Wednesday, April 5, 2017
Take these broken wings
The first time a blackbird flew down to eat out of my hand at Burnaby Lake, my hair stood on end (figuratively speaking). From the time I was a little girl, I longed to have a bird light on my hand, and I even used to stalk them, wondering why they always flew away. A mean neighbor kid said I could catch a bird if I put salt on its tail, and I literally went tromping around with a salt shaker in my hand for the longest time. I also took home baby birds I found on the ground, which I now realize was a mistake: in many cases the parent birds are still feeding them. I've seen nearly-full-grown crows screaming after their parents, still wanting a handout. The birds I took home nearly always died, or were so close to being adults that they just flew away on their own.
But birds.
I lost my beloved Paco a couple of years ago, and it still hurts. How it hurts. The bond between bird and human isn't understood unless you have it. Most people say it's "only a bird". Now that we know more about the intelligence of ravens and crows, attitudes are changing. Paco was a sweetheart, a violet-blue lovebird who at only a few weeks old was highly sociable and smart. Then, only a few weeks in, I found her dead in her cage.

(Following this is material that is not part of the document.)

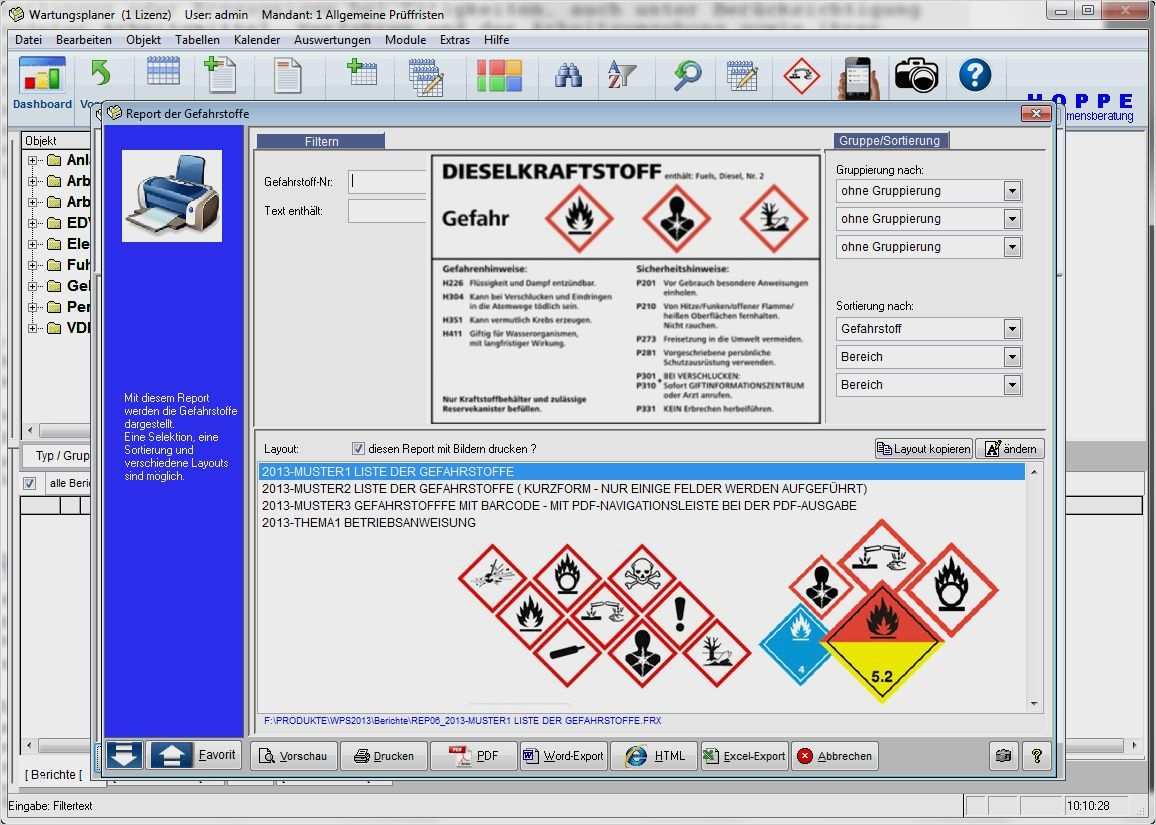The width and height of the screenshot is (1156, 825).
Task: Click the Excel-Export button
Action: click(744, 756)
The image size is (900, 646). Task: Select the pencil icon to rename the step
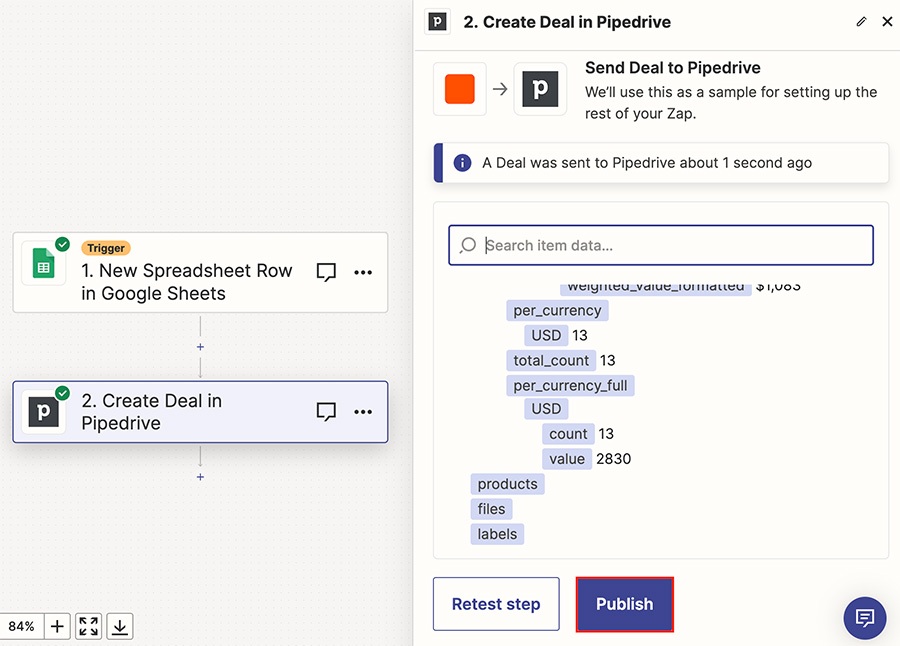tap(861, 21)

Losing Paco led indirectly to gaining Bentley, but our attachment to Bentley was amplified, I am sure, by the loss of Paco. Bentley, too, came from a difficult background. No one quite knows the extent of the trauma, but I am sure he would have died had someone not rescued him in time. Covered with dog bites and nearly emaciated, he was found wandering around Surrey, the toughest neighborhood in the lower mainland. He had no tattoo, no chip, nothing to identify him, but he clearly wasn't feral. Once he recovered he turned out to be a wonderful pet. His loyalty and protectiveness towards us is a palpable thing. He is simply dear.
But these, my wild birds, I still have. It was a delight when the first bird of spring descended. Over the winter we kept hearing the delightful ker-squeege of their song high in the bushes, but no birds ever came down. The ones I saw up there looked immature. Even now they are still a little shy of full adulthood, their feathers a bit mottled with juvenile camouflage. The big, lusty males of last summer must be off nesting somewhere.
These are a comfort to me, because to be honest, I have lost so much over the past several years that I can't begin to count the blows. I am sort of afraid of totting it all up. Some of it was stuff or people I had to walk away from, because it or they had become suffocating. Some was simply taken from me. Life is about loss, no matter what our shallow, striving, materialistic culture might think (if you can attribute thinking to it at all).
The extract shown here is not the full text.